• [Exercise aim] Update the material below by changing every "column header" to "column heading" and leaving everything else as it is.

(Target pointing data)
____
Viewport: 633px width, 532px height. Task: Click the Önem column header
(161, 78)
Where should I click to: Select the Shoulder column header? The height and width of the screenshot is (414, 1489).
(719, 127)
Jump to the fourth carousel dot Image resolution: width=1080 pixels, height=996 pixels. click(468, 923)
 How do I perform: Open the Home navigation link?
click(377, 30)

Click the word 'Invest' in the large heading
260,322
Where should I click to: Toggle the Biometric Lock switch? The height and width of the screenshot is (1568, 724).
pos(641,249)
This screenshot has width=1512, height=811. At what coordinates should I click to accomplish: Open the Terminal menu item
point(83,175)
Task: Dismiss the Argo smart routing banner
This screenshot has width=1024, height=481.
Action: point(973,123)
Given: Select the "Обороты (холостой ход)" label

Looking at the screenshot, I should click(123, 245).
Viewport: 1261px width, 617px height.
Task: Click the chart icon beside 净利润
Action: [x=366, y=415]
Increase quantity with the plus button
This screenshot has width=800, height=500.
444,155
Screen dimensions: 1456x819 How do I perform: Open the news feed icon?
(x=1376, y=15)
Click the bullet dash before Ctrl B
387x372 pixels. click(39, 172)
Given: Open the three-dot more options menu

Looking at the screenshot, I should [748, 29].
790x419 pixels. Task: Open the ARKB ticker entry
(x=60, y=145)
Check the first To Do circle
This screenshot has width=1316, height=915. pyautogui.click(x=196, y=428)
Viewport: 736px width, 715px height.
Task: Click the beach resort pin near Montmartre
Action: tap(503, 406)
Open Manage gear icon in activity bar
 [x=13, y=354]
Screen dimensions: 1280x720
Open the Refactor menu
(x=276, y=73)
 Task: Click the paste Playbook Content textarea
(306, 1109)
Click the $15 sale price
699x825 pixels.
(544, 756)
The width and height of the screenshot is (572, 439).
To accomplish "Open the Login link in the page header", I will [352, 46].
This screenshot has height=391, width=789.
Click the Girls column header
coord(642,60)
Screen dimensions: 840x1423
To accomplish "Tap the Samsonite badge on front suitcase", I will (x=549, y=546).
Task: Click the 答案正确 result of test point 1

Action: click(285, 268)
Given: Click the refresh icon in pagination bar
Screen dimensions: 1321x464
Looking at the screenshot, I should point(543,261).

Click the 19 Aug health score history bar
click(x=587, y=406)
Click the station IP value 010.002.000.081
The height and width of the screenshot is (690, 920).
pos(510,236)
____
• [Answer]
Viewport: 633px width, 532px height. Task: Click the Önem column heading
(161, 78)
Where should I click to: Select the Shoulder column heading? The height and width of the screenshot is (414, 1489).
(719, 127)
Jump to the fourth carousel dot Image resolution: width=1080 pixels, height=996 pixels. click(468, 923)
 How do I perform: Open the Home navigation link?
click(377, 30)

Click the word 'Invest' in the large heading
260,322
Where should I click to: Toggle the Biometric Lock switch? The height and width of the screenshot is (1568, 724).
pos(641,249)
This screenshot has width=1512, height=811. At what coordinates should I click to accomplish: Open the Terminal menu item
point(83,175)
Task: Dismiss the Argo smart routing banner
This screenshot has width=1024, height=481.
Action: point(973,123)
Given: Select the "Обороты (холостой ход)" label

Looking at the screenshot, I should click(123, 245).
Viewport: 1261px width, 617px height.
Task: Click the chart icon beside 净利润
Action: [x=366, y=415]
Increase quantity with the plus button
This screenshot has width=800, height=500.
444,155
Screen dimensions: 1456x819 How do I perform: Open the news feed icon?
(x=1376, y=15)
Click the bullet dash before Ctrl B
387x372 pixels. click(39, 172)
Given: Open the three-dot more options menu

Looking at the screenshot, I should [748, 29].
790x419 pixels. Task: Open the ARKB ticker entry
(x=60, y=145)
Check the first To Do circle
This screenshot has width=1316, height=915. pyautogui.click(x=196, y=428)
Viewport: 736px width, 715px height.
Task: Click the beach resort pin near Montmartre
Action: tap(503, 406)
Open Manage gear icon in activity bar
 [x=13, y=354]
Screen dimensions: 1280x720
Open the Refactor menu
(x=276, y=73)
 Task: Click the paste Playbook Content textarea
(306, 1109)
Click the $15 sale price
699x825 pixels.
(544, 756)
The width and height of the screenshot is (572, 439).
To accomplish "Open the Login link in the page header", I will [352, 46].
This screenshot has height=391, width=789.
Click the Girls column heading
coord(642,60)
Screen dimensions: 840x1423
To accomplish "Tap the Samsonite badge on front suitcase", I will (x=549, y=546).
Task: Click the 答案正确 result of test point 1

Action: click(285, 268)
Given: Click the refresh icon in pagination bar
Screen dimensions: 1321x464
Looking at the screenshot, I should point(543,261).

Click the 19 Aug health score history bar
click(x=587, y=406)
Click the station IP value 010.002.000.081
The height and width of the screenshot is (690, 920).
pos(510,236)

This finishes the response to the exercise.